**DATASET CONTENT**
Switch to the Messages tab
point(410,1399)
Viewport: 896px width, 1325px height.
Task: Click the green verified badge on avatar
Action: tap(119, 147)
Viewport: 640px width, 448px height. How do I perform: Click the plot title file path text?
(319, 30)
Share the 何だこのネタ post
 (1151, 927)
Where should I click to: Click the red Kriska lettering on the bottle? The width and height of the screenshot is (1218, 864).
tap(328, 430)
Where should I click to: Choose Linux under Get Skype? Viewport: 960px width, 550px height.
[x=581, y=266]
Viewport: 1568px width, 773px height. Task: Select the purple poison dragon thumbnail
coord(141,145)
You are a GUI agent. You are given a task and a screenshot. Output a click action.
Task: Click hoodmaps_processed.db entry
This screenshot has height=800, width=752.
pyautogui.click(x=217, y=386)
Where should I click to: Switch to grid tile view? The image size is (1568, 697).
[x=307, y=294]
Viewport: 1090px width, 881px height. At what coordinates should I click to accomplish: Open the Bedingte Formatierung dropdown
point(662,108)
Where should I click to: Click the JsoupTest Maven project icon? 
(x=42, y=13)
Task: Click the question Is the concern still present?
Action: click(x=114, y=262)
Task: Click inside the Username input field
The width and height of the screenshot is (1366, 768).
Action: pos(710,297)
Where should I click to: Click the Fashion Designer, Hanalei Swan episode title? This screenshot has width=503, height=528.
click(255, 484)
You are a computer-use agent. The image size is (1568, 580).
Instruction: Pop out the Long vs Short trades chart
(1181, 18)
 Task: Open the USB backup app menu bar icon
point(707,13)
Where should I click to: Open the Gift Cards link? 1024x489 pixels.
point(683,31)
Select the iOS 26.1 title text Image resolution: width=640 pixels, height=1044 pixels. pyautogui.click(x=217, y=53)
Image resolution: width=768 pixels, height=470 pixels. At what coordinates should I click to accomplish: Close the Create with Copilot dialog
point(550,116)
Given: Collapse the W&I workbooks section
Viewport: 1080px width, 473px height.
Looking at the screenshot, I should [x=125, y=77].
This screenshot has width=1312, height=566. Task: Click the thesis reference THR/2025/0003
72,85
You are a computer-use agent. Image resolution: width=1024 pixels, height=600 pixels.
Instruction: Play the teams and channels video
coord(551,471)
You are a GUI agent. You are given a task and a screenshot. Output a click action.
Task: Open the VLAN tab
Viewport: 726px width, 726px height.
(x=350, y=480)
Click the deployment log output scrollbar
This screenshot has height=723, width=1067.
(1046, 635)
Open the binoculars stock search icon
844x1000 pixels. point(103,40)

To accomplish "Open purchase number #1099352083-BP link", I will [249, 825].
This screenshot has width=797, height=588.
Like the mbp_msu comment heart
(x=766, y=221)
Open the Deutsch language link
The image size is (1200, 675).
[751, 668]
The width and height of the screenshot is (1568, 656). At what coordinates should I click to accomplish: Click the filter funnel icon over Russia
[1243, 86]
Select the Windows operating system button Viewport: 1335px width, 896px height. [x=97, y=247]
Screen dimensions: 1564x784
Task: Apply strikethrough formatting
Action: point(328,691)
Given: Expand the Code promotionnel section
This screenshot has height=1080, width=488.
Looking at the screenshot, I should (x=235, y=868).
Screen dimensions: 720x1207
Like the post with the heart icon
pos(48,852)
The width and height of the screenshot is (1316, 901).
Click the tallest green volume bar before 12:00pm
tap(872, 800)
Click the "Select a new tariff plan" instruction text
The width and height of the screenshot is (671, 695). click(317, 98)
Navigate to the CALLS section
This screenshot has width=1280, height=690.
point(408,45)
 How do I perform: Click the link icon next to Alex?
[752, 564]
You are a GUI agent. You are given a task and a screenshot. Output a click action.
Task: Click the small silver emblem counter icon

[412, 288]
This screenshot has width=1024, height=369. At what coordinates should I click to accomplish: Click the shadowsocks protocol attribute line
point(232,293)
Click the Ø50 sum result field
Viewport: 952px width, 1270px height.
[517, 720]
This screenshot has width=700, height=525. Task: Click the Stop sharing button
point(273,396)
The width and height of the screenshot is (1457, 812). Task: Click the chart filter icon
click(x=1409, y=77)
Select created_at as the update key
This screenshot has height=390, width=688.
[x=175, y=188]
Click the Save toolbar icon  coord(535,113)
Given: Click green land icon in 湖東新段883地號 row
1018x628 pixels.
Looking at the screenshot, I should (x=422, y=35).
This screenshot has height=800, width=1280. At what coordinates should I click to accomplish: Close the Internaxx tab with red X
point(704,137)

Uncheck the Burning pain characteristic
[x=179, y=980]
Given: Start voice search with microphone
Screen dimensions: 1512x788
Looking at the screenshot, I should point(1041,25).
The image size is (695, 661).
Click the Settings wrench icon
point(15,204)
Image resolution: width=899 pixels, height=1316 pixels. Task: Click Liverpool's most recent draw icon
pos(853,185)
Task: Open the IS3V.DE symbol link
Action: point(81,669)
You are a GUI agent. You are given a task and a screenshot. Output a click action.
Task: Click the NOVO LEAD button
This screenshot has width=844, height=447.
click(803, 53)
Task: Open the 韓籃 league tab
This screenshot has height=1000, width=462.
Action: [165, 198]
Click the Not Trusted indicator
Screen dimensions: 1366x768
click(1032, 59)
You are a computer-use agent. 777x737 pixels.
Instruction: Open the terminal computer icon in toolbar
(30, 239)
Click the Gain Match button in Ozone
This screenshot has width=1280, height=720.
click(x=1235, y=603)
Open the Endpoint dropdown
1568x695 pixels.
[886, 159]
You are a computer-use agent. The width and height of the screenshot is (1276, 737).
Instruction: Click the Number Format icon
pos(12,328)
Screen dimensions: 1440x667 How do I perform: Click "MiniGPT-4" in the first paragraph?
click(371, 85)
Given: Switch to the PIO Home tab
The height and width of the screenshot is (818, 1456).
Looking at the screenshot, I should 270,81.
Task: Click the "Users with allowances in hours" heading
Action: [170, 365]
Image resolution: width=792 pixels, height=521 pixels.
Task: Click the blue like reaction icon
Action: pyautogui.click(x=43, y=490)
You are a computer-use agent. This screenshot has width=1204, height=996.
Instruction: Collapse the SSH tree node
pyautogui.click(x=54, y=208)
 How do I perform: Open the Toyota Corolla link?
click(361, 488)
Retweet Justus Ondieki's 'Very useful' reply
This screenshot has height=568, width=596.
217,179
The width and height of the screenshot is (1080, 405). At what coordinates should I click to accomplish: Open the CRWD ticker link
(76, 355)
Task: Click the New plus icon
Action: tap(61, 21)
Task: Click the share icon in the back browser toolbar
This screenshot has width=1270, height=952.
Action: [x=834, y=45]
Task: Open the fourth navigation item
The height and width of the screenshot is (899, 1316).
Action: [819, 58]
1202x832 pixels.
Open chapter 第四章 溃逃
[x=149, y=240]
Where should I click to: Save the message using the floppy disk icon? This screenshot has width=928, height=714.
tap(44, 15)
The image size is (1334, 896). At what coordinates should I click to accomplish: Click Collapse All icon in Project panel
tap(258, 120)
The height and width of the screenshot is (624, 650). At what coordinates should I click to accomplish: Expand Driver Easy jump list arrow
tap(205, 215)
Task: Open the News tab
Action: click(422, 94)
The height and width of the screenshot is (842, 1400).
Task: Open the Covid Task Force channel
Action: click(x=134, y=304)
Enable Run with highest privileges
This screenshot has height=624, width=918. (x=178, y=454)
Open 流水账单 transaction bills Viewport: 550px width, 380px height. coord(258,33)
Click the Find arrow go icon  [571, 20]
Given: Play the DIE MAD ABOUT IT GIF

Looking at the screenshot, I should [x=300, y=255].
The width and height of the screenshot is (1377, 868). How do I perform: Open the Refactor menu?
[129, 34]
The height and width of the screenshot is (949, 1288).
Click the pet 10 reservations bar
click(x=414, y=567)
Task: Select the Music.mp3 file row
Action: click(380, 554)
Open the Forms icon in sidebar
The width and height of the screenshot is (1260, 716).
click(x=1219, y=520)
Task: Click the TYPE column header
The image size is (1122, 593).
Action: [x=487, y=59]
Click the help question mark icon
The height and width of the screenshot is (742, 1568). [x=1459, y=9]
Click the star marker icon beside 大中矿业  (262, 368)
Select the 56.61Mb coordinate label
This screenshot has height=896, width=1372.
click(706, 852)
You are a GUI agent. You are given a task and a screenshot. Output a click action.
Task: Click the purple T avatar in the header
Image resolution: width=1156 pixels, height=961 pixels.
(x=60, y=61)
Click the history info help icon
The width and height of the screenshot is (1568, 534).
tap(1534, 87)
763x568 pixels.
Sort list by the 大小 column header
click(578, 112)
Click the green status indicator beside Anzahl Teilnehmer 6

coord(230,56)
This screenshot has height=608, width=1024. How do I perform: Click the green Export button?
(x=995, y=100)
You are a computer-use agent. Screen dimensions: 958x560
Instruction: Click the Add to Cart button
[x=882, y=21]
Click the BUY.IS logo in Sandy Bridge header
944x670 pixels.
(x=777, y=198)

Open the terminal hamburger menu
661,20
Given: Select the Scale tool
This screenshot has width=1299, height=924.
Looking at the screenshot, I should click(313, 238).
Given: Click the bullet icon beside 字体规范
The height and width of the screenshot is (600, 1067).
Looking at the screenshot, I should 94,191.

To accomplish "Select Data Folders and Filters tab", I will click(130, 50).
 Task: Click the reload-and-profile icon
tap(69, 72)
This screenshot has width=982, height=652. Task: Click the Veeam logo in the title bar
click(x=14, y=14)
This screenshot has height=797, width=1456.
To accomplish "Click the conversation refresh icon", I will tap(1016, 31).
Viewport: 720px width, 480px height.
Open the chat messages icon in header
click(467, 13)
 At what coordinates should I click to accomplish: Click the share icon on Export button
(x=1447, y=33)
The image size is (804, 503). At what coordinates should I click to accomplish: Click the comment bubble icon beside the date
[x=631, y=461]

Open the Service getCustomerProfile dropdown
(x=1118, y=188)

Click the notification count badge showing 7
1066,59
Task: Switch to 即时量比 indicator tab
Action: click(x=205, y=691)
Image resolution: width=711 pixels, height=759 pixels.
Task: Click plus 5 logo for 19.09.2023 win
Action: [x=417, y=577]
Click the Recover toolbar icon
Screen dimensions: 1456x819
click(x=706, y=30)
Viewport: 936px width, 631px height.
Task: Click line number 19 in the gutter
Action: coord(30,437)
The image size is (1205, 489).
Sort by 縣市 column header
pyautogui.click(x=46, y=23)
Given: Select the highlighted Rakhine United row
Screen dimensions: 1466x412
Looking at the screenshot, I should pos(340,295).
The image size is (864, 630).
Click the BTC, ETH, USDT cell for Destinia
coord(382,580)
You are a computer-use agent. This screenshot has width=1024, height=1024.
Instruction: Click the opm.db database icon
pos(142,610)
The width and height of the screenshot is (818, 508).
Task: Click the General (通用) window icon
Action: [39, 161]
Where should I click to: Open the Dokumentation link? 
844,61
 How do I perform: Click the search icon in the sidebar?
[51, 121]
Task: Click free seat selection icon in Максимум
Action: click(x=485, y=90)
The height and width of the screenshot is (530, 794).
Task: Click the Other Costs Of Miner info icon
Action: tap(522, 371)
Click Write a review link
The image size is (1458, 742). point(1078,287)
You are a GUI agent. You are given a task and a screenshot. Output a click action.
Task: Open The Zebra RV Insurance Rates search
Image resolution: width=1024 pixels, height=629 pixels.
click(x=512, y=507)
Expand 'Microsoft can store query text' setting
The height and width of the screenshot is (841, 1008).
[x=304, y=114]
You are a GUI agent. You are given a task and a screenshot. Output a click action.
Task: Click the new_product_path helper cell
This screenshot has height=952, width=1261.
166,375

**TASK**
List the lines of the material in which the word "section" occurs.

**REPLY TO THE TASK**
Given: Collapse the W&I workbooks section
Given: Expand the Code promotionnel section
Navigate to the CALLS section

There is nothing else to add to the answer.